__Document passage__.
**********

Sounds like a lot of lessons have been learned from JACK, PulseAudio etc that have been factored in to the architecture of PipeWire. Maybe it really is the true coming of reliable Linux audio :)

Nah, another audio daemon is not what Linux needs IMO. This should be merged into the kernel, especially since process isolation is one of the stated goals. Running hard realtime stuff in a user space that is designed to not provide useful guarantees related to hard deadlines is brave, but ultimately somewhat foolish.

I know that there are arguments against having high quality audio rate resampling inside the kernel that are routinely brought up to block any kind of useful sound mixing and routing inside the kernel. But I think that all necessary resampling can easily be provided as part of the user space API wrapper that hands buffers off to the kernel. And the mixing can be handled in integer maths, including some postprocessing. Device specific corrections (e.g. output volume dependent equalization) can also fit into the kernel audio subsystem if so desired.

AFAIK, Windows runs part of the Audio subsystem outside the kernel, but these processes get special treatment by the scheduler to meet deadlines. And the system is built in a way that applications have no way to touch these implementation details. On Linux, the first thing audio daemons do is break the kernel provided interface and forcing applications to become aware of yet another audio API that may or may not be present.

This is just my general opinion on how the design of the Linux audio system is lacking. I am aware that it's probably not a terribly popular opinion. No need to hate me for it.

**********

__Data listing__.

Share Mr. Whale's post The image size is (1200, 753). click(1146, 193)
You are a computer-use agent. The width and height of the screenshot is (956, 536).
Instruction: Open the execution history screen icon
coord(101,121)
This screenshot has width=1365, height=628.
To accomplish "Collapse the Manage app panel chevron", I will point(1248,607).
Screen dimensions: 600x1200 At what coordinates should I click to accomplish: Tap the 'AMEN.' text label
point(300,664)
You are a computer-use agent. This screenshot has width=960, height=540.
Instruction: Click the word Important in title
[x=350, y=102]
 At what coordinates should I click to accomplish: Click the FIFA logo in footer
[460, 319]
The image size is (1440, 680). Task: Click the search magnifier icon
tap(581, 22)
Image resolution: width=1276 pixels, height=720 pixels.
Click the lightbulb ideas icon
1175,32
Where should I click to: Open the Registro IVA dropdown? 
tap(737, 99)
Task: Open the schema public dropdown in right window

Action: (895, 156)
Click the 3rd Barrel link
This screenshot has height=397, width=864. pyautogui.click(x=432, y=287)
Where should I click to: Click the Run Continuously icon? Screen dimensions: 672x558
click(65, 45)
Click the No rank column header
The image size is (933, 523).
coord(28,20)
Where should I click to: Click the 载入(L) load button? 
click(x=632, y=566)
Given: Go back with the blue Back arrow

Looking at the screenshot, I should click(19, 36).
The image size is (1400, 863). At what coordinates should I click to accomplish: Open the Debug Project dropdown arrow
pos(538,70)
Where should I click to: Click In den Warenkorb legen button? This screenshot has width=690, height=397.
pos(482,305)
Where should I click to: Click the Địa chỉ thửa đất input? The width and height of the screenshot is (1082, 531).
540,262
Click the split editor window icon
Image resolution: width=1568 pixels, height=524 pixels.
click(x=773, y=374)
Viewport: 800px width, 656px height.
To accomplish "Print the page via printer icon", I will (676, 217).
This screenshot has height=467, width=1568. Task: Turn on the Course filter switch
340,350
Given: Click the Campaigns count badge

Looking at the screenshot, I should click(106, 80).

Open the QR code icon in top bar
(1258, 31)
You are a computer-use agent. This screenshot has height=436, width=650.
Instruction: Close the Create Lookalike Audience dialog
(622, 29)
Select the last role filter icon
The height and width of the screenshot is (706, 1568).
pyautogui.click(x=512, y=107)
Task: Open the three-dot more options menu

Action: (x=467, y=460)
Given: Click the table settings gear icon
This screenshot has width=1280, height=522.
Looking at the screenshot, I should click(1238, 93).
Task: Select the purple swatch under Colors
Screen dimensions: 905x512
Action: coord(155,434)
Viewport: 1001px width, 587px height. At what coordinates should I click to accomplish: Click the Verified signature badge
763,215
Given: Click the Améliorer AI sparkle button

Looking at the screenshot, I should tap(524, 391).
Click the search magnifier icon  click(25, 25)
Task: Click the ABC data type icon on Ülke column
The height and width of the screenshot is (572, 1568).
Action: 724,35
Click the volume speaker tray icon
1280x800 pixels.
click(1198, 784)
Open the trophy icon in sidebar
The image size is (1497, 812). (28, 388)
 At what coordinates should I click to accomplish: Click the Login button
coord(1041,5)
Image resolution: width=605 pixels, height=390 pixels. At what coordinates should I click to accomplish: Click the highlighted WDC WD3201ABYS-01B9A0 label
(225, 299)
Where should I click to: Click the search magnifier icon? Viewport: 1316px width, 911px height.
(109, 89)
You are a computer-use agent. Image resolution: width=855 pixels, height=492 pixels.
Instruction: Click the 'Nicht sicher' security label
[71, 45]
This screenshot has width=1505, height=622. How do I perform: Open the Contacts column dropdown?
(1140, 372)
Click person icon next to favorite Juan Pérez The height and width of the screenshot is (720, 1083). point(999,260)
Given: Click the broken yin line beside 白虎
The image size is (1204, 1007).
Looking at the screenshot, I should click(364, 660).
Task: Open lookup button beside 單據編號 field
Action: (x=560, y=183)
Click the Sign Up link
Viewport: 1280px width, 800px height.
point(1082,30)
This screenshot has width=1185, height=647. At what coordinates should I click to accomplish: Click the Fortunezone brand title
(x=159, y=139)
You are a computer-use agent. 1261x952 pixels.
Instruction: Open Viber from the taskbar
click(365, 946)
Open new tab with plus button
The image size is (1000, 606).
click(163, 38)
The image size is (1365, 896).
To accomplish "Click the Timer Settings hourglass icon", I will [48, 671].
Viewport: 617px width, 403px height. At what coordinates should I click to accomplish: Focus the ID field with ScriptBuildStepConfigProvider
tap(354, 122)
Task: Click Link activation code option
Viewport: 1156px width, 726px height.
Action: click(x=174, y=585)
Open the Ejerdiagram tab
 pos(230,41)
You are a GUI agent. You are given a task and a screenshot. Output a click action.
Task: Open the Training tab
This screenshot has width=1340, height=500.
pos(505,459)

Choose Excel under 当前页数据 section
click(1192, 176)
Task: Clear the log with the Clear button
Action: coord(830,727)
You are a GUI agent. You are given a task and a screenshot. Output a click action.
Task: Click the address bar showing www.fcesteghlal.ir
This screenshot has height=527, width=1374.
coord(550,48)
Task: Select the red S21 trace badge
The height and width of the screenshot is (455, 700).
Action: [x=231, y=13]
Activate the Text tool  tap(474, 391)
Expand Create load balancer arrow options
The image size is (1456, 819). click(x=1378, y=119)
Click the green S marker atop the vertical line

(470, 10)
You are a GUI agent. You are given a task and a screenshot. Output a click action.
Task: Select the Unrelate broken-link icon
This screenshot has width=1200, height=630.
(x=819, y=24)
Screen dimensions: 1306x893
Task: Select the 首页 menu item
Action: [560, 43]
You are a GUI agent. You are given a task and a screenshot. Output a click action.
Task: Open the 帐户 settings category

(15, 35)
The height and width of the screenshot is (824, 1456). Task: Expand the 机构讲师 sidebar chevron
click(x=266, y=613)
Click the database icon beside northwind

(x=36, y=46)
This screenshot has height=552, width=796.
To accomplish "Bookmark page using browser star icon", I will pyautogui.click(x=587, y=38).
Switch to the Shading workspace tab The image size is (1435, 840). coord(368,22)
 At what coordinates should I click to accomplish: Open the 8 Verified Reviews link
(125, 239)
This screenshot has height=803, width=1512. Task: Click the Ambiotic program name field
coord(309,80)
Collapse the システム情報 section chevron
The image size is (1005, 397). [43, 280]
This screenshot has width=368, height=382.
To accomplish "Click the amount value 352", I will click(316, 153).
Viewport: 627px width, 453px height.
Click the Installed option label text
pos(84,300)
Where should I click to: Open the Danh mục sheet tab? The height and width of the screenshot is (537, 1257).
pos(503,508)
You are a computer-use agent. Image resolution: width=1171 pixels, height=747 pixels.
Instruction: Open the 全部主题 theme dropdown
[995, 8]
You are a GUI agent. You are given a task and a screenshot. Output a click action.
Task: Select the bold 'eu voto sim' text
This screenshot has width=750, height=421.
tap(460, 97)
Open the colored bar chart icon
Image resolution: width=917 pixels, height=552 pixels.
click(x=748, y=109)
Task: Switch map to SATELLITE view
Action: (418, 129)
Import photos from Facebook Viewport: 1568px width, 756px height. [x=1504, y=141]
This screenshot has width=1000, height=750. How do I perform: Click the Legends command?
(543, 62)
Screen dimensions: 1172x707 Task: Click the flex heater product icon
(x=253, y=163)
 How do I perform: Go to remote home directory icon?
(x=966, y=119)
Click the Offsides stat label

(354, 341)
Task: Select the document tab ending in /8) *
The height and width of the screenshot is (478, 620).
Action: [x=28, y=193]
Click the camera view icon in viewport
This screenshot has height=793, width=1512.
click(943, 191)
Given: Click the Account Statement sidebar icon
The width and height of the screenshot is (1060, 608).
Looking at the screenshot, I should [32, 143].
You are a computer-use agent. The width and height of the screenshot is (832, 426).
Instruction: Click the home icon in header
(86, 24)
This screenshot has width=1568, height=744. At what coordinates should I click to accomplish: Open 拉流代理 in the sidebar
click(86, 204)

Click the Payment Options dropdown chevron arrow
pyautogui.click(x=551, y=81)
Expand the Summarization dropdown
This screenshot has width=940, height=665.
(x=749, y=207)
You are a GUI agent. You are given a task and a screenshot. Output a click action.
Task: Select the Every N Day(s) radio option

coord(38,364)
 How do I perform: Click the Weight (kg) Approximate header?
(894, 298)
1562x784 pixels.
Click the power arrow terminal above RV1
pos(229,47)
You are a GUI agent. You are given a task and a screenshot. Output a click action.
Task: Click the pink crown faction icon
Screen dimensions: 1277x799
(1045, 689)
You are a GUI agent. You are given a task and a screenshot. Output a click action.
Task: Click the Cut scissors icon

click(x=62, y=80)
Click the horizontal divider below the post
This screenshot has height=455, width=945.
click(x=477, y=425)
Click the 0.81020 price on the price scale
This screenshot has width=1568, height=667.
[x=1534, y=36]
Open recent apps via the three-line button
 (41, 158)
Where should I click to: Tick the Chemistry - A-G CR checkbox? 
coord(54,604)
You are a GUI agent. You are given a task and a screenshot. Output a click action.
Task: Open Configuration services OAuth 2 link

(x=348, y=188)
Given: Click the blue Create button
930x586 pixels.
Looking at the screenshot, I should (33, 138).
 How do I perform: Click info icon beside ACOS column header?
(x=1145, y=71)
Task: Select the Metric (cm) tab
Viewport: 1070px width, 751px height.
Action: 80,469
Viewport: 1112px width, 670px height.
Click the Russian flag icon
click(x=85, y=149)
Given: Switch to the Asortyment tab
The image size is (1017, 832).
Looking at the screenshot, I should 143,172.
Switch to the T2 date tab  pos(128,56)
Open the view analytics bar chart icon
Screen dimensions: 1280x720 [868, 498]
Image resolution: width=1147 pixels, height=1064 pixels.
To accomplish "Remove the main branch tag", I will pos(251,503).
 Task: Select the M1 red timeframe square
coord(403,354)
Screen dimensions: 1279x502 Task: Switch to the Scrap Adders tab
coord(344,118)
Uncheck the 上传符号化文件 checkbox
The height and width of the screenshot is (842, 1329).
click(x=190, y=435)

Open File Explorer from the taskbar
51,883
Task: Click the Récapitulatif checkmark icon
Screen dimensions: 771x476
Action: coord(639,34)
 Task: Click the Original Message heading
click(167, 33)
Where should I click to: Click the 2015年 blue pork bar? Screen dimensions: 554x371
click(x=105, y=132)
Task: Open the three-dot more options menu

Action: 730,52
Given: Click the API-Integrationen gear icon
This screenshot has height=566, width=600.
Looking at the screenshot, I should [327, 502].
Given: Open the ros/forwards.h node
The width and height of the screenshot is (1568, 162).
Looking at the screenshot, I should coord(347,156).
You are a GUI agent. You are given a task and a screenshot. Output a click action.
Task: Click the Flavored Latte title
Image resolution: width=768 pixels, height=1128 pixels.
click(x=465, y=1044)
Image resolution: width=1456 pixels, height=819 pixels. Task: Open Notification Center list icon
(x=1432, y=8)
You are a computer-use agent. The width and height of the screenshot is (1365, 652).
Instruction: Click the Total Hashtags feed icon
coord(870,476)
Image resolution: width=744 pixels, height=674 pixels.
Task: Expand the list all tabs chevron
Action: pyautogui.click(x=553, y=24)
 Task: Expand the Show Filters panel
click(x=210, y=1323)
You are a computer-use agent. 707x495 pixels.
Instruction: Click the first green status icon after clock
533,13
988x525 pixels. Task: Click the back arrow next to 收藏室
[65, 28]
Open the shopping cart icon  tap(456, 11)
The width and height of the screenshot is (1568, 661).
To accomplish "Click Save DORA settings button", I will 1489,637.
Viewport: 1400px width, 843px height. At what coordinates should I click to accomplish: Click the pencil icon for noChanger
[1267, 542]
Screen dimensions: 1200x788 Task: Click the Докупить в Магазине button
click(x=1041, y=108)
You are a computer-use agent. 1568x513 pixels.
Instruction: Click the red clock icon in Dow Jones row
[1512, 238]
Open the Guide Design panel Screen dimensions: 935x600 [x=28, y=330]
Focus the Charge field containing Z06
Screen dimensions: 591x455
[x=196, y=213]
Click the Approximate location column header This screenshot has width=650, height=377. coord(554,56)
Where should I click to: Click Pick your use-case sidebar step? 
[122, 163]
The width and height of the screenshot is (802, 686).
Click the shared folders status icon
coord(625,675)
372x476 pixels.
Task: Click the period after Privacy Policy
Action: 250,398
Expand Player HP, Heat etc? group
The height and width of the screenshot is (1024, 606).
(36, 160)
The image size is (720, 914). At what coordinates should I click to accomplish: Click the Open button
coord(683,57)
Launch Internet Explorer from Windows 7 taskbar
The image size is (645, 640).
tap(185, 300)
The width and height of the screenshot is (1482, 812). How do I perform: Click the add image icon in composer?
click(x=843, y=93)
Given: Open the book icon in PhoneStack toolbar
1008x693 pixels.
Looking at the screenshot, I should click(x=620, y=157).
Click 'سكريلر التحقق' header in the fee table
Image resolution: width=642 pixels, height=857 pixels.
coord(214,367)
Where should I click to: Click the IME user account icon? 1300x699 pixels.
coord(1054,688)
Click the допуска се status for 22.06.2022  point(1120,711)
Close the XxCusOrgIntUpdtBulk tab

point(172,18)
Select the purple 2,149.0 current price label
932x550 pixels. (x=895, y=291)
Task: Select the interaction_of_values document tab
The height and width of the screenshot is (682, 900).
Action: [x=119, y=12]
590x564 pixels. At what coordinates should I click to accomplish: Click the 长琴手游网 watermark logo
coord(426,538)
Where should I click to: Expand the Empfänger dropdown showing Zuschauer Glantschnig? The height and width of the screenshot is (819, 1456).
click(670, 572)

**********

__Task set__.
**a)** List every audio software project mentioned by name in the Linux audio thread.
**b)** Write the next part of the Linux audio thread, picking up after its last sentence.
The rows are separate material and have nothing to do with the thread.

__Answers provided__.
**a)** JACK, PulseAudio, PipeWire

**b)**
[End of rambling.]

Resampling in userspace and then sending it to the kernel is how it already works.. in ALSA. The only real problem with how ALSA does things is that you can't just switch the output (for example sound card to hdmi) for a running stream. PA solves this by basically being a network package router (bus, switch, "sound daemon", however you want to call it). PulseVideo^H PipeWire, from little i cared to look, is basically the same thing.

Another problem with ALSA, as well as PA, is that you can't change the device settings (sampling rate, bitrate, buffer size and shape) without basically restarting all audio. (note: you can't reeealy do it anyway as multiple programs could want different rates, buffers, and such)

In my opinion, the proper way to do audio would be to do it in the kernel and to have one (just one) daemon that controls the state of the system. That would require resampling in the kernel for almost all audio hardware. Resampling is not a problem really. Yes, resampling should be fixed-point, and not just because the kernel doesn't want floating point math in it. Controlling volume is a cheap multiply(or divide), mixing streams is just an addition (bout with saturation, ofc).

Special cases are one program streaming to another (ala JACK), and stuff like bluetooth or audio over the network. Those should be in userspace, for the most part. Oh, and studio hardware, as they often have special hardware switches, DSP-s, or whatever.

Sincerely; I doubt i could do it (and even if i could, nobody would care and the Fedoras would say "no, we are doing what ~we~ want"). So i gave up a long while ago. And i doubt anybody else would fight up that hill to do it properly. Half-assed solutions usually prevail, especially if presented as full-ass (as most don't know better).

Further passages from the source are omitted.